Compiling Marginal Income Statement

Compiling Marginal Income Statement

Jabu manufactures and sells Product X.  During the most recent financial period, he sold 500 units at R750 each.  There were no units of Product X in opening or closing inventory.  Sales people are paid a commission of 5% on sales.  The following additional information is available for this sales level:

Fixed administrative cost per unit                                                                  R90.00

Total fixed manufacturing overhead                                                              R120 000

Total fixed marketing cost                                                                              R50 000

Direct material usage per product                                                                  2 kg

Direct material price per kilogram                                                                  R14.50

Total direct labour cost                                                                                   R47 500

Required:

Compile a marginal income statement to determine the break-even units and break-even value.
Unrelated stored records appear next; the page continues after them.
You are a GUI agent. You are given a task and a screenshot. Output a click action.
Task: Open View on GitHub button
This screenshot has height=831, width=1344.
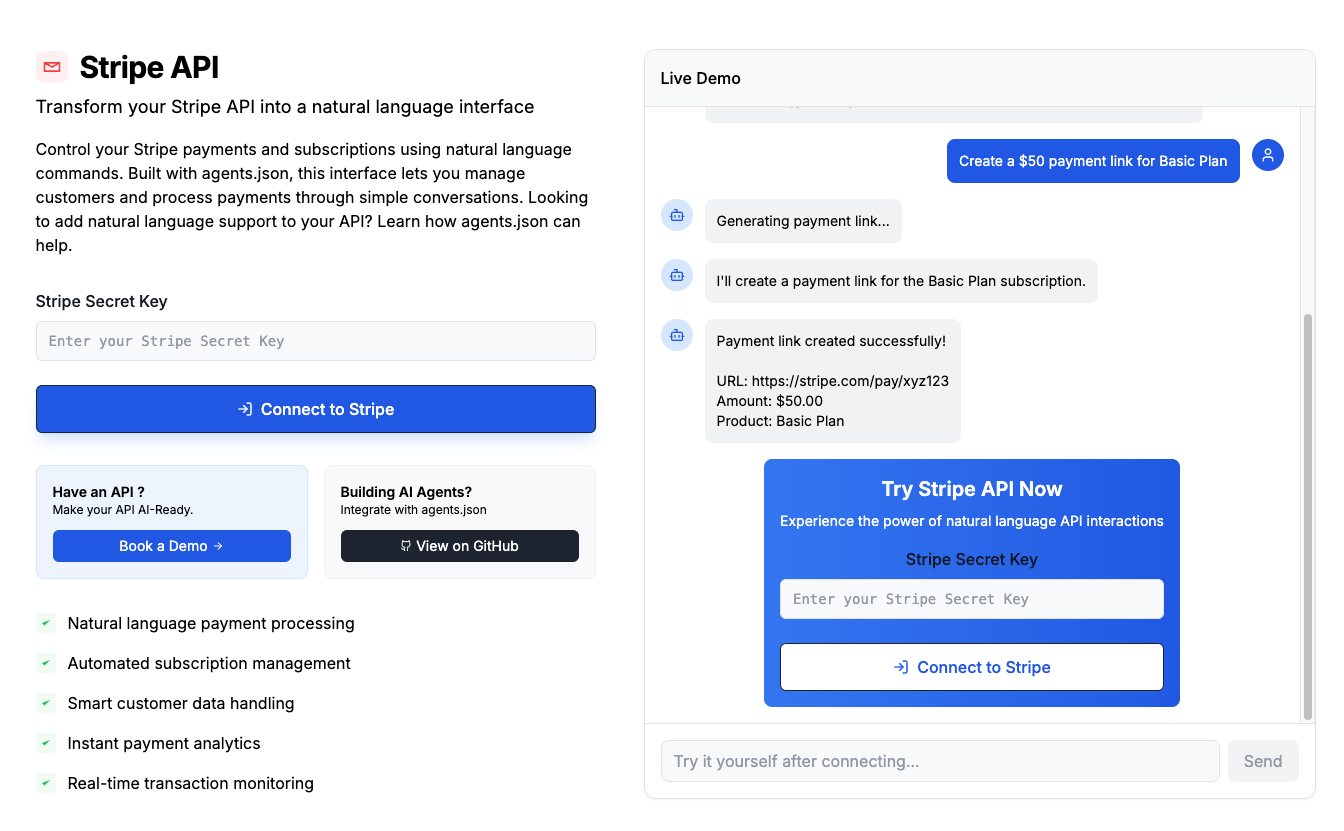pyautogui.click(x=459, y=546)
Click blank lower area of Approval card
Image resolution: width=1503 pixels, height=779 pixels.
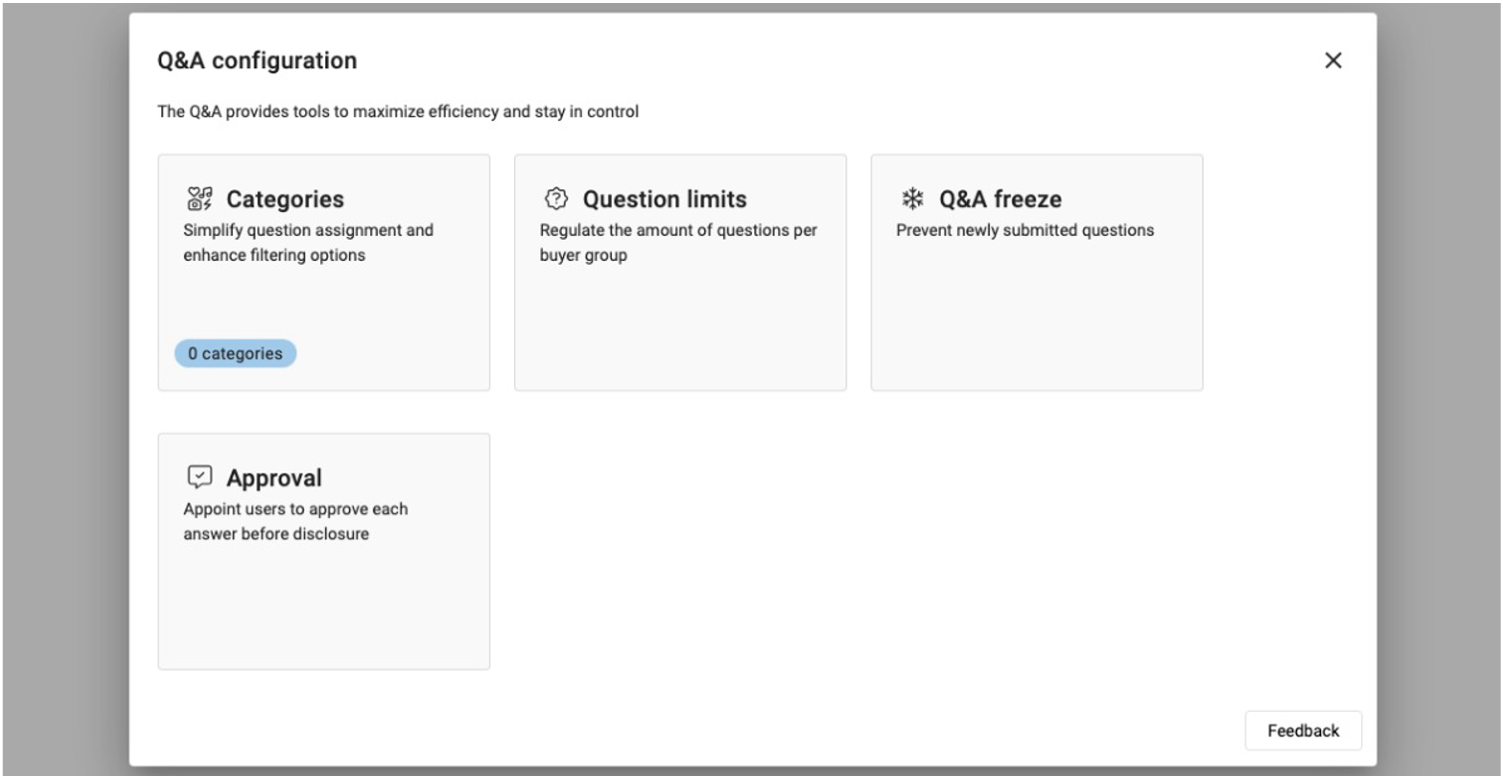click(x=323, y=610)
To compile a marginal income statement, we need to calculate the variable cost per unit and the contribution margin per unit.

Variable cost per unit: Direct material cost = 2 kg x R14.50/kg = R29.00 Direct labour cost = R47,500/500 units = R95.00 Sales commission = 5% x R750 = R37.50

Total variable cost per unit = R29.00 + R95.00 + R37.50 = R161.50

Contribution margin per unit = Sales price per unit – Variable cost per unit = R750 – R161.50 = R588.50

Now we can compile the marginal income statement:

Sales revenue (500 units x R750) R375,000 Variable costs (500 units x R161.50) (R80,750) Contribution margin R294,250

Fixed manufacturing overhead (R120,000) Fixed marketing cost (R50,000) Fixed administrative cost per unit (500 units x R90) (R45,000) Total fixed costs (R215,000)

Operating income R79,250

To calculate the break-even units and break-even value, we can use the contribution margin per unit:

Break-even units = Total fixed costs / Contribution margin per unit Break-even units = R215,000 / R588.50 = 365.08 units (rounded up to 366 units)

Break-even value = Break-even units x Sales price per unit Break-even value = 366 units x R750 = R274,500

Therefore, Jabu needs to sell at least 366 units of Product X to break even, and the break-even value is R274,500.